In Which I Dream of Killing The Scanner/Printer

Since I've left the Giant Green Monster, I've been working part time at a therapists' office. It's nice, not dealing with the general public. Well, I mean, I am dealing with the general public, but it's different. Talking to people over the phone and making appointments is a far cry from stirring 7/8ths of a Splenda into someone's coffee and then being told they wanted only 3/4ths of one and having to start over.

Needless to say, on a whole, I'm happier.

However, I'm fairly sure the printer is out to get me.
I spend my days scanning old patient files in an attempt to free up space and go digital. Oh, and there's something about being "environmentally friendly" and "recycling". Yeah, sure, kind to the earth vegan hippy whatever. That too.

I scan these files by putting these pieces of paper in the top tray of one those crazy all-in-one printer/scan/fax//copy/make-you-a-sandwich machines (this one is an HP) and it feeds it in and does the rest. It'll even do double-sided stuff. Frankly, I find this magical.
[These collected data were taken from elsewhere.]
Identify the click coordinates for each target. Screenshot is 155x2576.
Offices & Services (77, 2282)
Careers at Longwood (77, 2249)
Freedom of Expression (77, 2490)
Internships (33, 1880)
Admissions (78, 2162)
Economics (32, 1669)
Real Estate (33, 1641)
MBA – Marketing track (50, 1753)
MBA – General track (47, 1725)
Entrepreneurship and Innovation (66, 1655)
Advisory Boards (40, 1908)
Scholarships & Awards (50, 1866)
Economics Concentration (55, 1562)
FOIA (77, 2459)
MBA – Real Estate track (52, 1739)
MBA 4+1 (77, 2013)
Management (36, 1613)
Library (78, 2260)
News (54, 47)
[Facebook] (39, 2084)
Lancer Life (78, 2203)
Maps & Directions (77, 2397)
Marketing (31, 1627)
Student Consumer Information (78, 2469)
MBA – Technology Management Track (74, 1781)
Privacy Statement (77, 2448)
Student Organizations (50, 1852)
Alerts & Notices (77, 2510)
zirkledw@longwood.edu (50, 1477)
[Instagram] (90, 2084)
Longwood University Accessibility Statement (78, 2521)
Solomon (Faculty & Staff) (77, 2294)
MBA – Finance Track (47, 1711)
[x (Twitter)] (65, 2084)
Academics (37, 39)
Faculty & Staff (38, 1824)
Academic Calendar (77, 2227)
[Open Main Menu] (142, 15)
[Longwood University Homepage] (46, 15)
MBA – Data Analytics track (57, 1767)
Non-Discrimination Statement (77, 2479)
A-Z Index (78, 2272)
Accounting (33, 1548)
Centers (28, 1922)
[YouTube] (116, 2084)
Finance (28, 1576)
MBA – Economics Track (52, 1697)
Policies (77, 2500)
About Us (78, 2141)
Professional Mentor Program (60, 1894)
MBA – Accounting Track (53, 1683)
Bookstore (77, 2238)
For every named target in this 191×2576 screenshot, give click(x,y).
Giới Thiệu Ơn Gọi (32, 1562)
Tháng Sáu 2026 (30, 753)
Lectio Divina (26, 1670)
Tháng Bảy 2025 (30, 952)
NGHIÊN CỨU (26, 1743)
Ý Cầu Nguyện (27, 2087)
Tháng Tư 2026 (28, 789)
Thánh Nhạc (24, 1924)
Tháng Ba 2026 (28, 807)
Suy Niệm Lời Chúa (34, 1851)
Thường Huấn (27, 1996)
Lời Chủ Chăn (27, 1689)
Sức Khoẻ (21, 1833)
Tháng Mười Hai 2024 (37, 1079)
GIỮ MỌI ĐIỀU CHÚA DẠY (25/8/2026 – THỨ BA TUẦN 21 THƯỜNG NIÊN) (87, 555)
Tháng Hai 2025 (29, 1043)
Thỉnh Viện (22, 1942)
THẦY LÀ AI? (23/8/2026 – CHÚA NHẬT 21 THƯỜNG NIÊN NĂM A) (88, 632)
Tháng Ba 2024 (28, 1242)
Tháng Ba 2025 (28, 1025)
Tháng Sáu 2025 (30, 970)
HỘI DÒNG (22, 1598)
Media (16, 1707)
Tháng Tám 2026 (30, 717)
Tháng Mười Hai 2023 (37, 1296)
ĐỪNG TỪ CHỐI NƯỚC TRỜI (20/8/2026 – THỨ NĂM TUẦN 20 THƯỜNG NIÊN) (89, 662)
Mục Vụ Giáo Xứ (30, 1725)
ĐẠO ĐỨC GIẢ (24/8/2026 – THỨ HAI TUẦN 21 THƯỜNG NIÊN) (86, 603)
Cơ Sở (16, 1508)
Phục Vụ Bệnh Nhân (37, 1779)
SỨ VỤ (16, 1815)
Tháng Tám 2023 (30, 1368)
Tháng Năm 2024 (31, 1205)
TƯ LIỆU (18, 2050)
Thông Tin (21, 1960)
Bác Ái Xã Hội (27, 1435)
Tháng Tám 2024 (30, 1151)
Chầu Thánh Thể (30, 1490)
Sometimes, though, I just find it to be bullshit. Some of the files have a lot of legal pad paper and apparently Mr. High and Mighty Scanner Thing is too good for it and it jams something fierce. Sometimes I can get it out, but today it seems I cannot. This means I had to write HP (and have they written back? OF COURSE NOT) and tell me of my problem in the hopes they feel it important enough to deal with in a timely fashion.

In the meantime, I scan files on the flatbed glass. One sheet at a time. I come back to the computer to click "Next Page" and then switch the sheets on the glass and this process repeats for like, 40+ pages sometimes.

It's only a matter of time before I go all Office Space on this fucking thing.